Kegiatan penyusunan buku ini juga merupakan bagian dari implementasi Asta Protas Menteri Agama, khususnya terkait penguatan ekoteologi dalam tata kelola kemasjidan.


“Penyusunan panduan ini adalah upaya konkret agar kebijakan tidak berhenti di atas kertas, tetapi membumi dan dapat dijalankan oleh pengurus masjid di lapangan,” jelasnya.


Ia juga menekankan pentingnya kolaborasi dengan LD PBNU karena para dai dan penyuluhnya memiliki akses langsung ke masyarakat serta memahami kondisi umat secara lebih mendalam.


“Dengan pendekatan partisipatif seperti ini, kita bisa menghasilkan modul yang kontekstual, mudah dipahami, dan aplikatif. Harapannya, gerakan masjid ramah lingkungan bisa meluas secara organik dari bawah,” tuturnya.

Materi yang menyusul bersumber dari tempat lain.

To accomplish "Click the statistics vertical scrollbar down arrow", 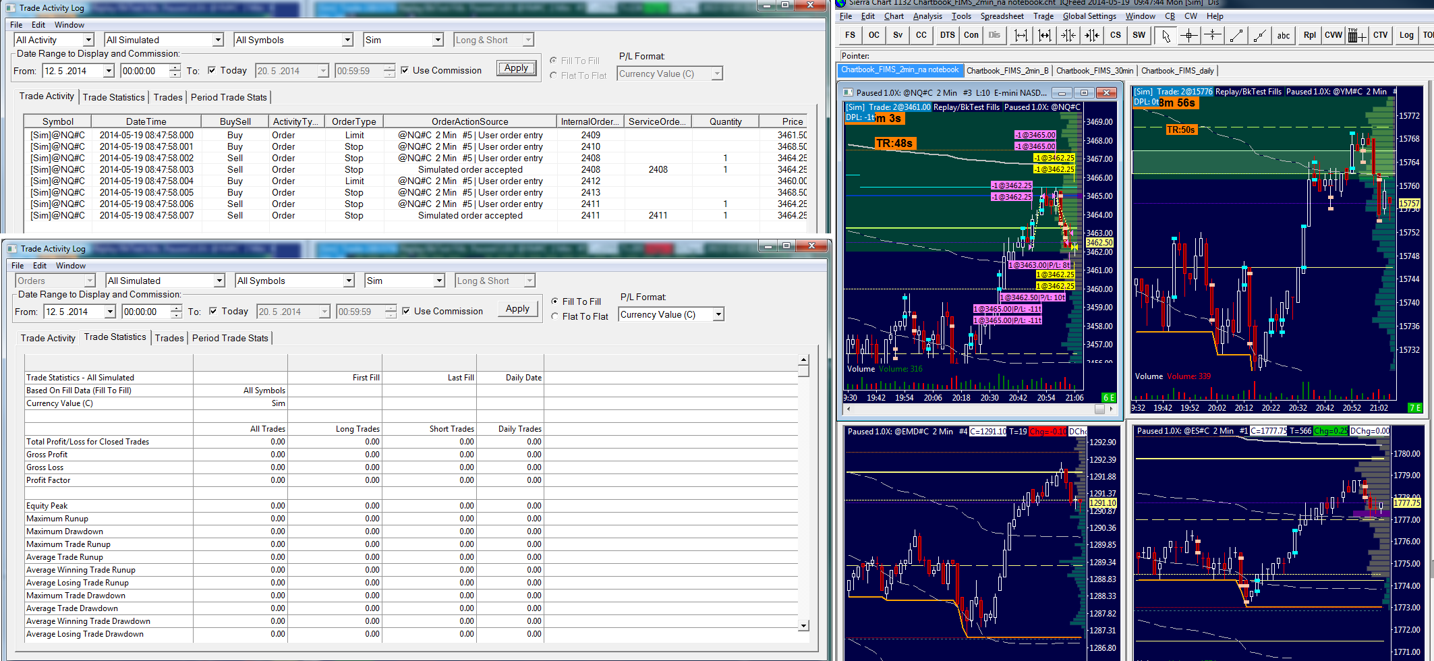I will tap(803, 626).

Selain itu, lanjutnya, struktur buku panduan, materi khutbah bertema lingkungan, praktik pengelolaan air dan sampah, hingga desain arsitektur masjid yang efisien energi juga dibahas dalam kegiatan ini.


“Penyusunan buku ini diharapkan rampung dalam beberapa bulan ke depan dan akan didistribusikan ke masjid-masjid melalui jejaring penyuluh agama dan ormas keagamaan. Langkah ini menjadi bagian dari transformasi peran masjid, dari sekadar tempat ibadah menuju pusat perubahan sosial yang berpihak pada keberlanjutan bumi,” tandasnya.